Sunday 29 May 2016

Wall Street pushes U.S. ‘state’ into bankruptcy with your money

You may have seen the ads on television or heard the story on various news programs.

Puerto Rico is bankrupt. Well… not technically, but more on that in a minute.

Why should you care? Because although it’s not really general knowledge, Puerto Rico’s bonds are in about half of all open-ended mutual funds. That includes money markets.

That doesn’t even include hedge funds, insurance funds or exchange-traded funds. Hundreds of billions of dollars. That includes your investment dollars, whether you know it or not.

Like it or not, the fate of the Puerto Rican people, and the fate of your portfolio, are inextricably mixed.

Who’s to blame? The Three Horsemen of the Economic Apocalypse of course: bought politicians, greedy bankers and the untouchable multinational corporations.

Here’s the “quick and dirty” on how this U.S. protectorate and de-facto 51st state ended up where it is today. Another deeper dive can be found here, thanks to Bloomberg.

The strange world of the U.S. territory

First off, Puerto Rico is not a state in the U.S., nor is it an independent country. It’s a territory, which means it has lived in a weird netherworld since the U.S. won the island from Spain during the Spanish-American War.

It’s much like Washington, D.C. (with fewer politicians and lawyers and more beaches) in the sense that it has no voting rights or any U.S. representation in Congress.

To appease Puerto Rico, the U.S. offered them one awesome deal: their bonds will be tax exempt in the U.S. at the local, state and federal levels.
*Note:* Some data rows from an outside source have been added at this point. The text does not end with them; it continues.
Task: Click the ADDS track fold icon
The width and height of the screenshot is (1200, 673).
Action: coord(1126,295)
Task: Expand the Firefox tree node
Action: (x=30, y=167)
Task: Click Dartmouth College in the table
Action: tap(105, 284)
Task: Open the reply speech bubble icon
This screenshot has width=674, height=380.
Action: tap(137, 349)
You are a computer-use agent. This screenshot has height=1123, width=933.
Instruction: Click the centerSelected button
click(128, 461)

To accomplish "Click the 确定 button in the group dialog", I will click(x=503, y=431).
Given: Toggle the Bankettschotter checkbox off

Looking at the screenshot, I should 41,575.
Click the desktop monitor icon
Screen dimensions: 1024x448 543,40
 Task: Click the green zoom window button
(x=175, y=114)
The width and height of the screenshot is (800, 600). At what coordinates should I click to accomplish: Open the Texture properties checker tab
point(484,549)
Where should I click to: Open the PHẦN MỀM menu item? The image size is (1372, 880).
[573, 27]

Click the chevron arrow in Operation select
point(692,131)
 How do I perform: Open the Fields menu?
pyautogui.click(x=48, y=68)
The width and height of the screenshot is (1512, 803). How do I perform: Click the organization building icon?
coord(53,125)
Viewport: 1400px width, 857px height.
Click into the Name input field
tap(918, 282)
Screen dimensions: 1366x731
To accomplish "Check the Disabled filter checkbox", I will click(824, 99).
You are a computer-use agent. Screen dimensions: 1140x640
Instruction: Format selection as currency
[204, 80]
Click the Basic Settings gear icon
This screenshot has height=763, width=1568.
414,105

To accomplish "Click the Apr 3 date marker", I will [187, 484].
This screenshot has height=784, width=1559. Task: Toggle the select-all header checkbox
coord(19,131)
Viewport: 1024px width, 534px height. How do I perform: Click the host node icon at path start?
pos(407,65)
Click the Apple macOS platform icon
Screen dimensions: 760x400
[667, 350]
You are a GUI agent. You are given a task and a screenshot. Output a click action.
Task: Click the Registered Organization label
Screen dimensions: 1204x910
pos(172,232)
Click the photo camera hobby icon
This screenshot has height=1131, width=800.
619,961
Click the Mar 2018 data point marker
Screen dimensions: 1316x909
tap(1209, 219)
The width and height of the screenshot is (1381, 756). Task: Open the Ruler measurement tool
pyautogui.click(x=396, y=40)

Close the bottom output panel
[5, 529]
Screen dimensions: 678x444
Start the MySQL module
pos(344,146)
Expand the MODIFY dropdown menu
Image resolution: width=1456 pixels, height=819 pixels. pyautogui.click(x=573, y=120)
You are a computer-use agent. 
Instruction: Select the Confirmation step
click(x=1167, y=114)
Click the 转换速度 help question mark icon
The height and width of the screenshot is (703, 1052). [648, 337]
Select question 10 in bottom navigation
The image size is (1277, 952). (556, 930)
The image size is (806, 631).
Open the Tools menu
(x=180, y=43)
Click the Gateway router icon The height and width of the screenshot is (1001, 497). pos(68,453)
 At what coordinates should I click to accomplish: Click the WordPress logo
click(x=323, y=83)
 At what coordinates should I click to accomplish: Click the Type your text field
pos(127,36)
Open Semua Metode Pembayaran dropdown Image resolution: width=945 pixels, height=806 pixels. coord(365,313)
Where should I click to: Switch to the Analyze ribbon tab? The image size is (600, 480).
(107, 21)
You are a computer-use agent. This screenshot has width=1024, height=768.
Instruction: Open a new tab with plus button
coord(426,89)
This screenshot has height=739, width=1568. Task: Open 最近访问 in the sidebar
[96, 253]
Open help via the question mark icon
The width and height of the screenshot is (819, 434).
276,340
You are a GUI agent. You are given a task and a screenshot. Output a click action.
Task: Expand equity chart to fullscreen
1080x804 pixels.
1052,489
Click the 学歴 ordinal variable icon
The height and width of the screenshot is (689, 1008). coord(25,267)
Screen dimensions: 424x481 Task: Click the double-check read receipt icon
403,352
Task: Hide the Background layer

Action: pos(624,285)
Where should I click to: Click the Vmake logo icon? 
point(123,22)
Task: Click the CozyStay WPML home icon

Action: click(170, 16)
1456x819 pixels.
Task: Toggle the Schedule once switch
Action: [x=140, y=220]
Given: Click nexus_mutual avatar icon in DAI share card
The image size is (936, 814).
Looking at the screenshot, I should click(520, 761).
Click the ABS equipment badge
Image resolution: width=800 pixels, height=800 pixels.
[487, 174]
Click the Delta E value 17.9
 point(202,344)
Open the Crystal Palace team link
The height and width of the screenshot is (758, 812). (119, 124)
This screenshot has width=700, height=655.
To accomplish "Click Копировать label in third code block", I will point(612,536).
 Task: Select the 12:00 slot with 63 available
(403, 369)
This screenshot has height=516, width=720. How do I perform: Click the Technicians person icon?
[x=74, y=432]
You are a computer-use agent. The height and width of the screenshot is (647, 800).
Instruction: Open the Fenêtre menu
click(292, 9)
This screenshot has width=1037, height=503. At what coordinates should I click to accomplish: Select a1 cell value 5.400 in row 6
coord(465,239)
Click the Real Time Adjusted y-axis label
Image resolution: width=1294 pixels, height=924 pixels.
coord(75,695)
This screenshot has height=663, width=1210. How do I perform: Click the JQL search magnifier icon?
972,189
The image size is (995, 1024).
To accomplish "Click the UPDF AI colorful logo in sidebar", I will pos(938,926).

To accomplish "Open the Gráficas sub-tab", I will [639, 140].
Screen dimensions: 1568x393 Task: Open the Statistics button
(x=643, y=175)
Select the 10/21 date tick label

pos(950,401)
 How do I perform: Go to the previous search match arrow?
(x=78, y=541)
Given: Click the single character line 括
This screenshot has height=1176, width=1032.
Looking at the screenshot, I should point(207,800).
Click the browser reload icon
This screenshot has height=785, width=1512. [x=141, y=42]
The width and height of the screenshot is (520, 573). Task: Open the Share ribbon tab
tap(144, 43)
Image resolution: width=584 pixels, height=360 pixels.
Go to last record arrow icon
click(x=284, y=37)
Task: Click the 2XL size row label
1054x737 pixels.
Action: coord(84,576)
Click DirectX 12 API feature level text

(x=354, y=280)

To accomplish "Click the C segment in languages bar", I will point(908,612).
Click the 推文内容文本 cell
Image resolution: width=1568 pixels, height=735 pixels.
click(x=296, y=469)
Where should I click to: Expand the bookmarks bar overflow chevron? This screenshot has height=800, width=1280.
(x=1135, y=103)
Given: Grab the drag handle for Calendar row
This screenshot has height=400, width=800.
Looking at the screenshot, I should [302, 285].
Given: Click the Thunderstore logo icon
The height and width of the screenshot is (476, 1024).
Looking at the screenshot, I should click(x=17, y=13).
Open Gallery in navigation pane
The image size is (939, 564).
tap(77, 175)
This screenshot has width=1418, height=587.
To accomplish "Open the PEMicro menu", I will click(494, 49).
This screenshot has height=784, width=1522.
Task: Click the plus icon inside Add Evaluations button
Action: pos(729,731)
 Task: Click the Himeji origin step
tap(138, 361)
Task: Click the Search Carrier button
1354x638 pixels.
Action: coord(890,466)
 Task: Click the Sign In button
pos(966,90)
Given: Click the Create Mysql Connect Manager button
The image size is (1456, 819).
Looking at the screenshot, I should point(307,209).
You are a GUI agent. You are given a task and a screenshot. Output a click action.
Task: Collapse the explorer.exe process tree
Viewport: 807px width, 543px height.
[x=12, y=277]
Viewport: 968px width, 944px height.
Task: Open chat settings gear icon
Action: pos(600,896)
That is why so many fund managers own these bonds. Their debt is backed by the U.S. government and they throw off big yields.

But the economy of Puerto Rico has been a basket case — much like the economy of D.C. — because Congress determines what can and can’t happen in Puerto Rico. Local Puerto Rican leadership doesn’t have control of much, and because they know that, are not very effective. Usually they realize it’s better to be corrupt than try to solve the problems.

In the 1980s the “solution” to Puerto Rico’s difficult circumstances was to make it a tax haven for big corporations. And a lot of major companies, especially Big Pharma (AbbVie, Amgen, Bayer, Novartis), moved operations there to keep their revenue offshore. Remember, since it isn’t a state, the federal government can’t require companies or citizens of Puerto Rico to pay U.S. taxes.

But this tax-haven status has never created much for Puerto Rico since it didn’t have laws to govern the multinationals (Washington did that) and couldn’t spend to build its own industry since there was little tax revenue. Money for infrastructure was always lacking for the citizens, but the corporations were self-sustaining islands in the mess.

The banks saw opportunity. If Puerto Rico needed cash, then they could issue bonds. Never mind the limbo state of the Puerto Rican government and the weird laws governing the island. And in the mid-1990s, the U.S. began to pull incentives for corporations to operate in Puerto Rico, likely to get some revenue back from these firms.

Oh, and one more thing: because Puerto Rico was not a state, it could not claim bankruptcy protection in case of an economic collapse.

So why would banks want to underwrite bonds for this bizarre nation?

Fees, of course.

Follow the money

According to Bloomberg, since 2000, Wall Street bankers have received at least $900 million in underwriting fees on $126 billion in bonds. And remember, the banks and insurance companies were also buying these bonds on the institutional side because they were high-yield and tax-free.

This for a territory that has a poverty rate double Mississippi’s and an economy that has contracted every year for the past decade. If you had a balance sheet that looked like Puerto Rico’s, no one would lend you a dime. But none of these barons of Wall Street could predict what was to come?

Oh, they did. You didn’t think the shenanigans of the Great Recession could happen again?

The bought and paid for politicians will bail out Puerto Rico with taxpayer money so that Wall Street can keep on making money for itself.  That is the bill going through Congress right now. That is what’s behind those ads you see designed to prevent Puerto Rico from going bankrupt.

If Puerto Rico is allowed to declare bankruptcy and reorganize, it means all those bonds the banks are sitting on will be close to worthless. It will hurt them significantly. So, they push it off on U.S. citizens. The banks played a game and lost. And they’re forcing us to pay the bill. Again.

Fundamentally, Puerto Rico is a slave state, a zombie state with 3.5 million people that the U.S. oversees. It’s a very bad deal for everyone. The U.S. needs to decide whether Puerto Rico becomes the 51st state (the bill to decide that was referred to subcommittee) or becomes an independent nation.

For U.S. investors, you need to check to see what kind of exposure you have to Puerto Rican bonds in your funds and even what your insurers have their money in. If you can, move your money before any legislation passes because, in the short term, things will be messy, even if it goes Wall Street’s way initially.

As for those banksters and insurers, they should have to pay the price of mistakes in capital markets. They deserve to suffer the losses and reevaluate their models so they can’t continue to privatize the wealth and socialize their failures. But no one will force them to if no one knows about it, which was the plan all along.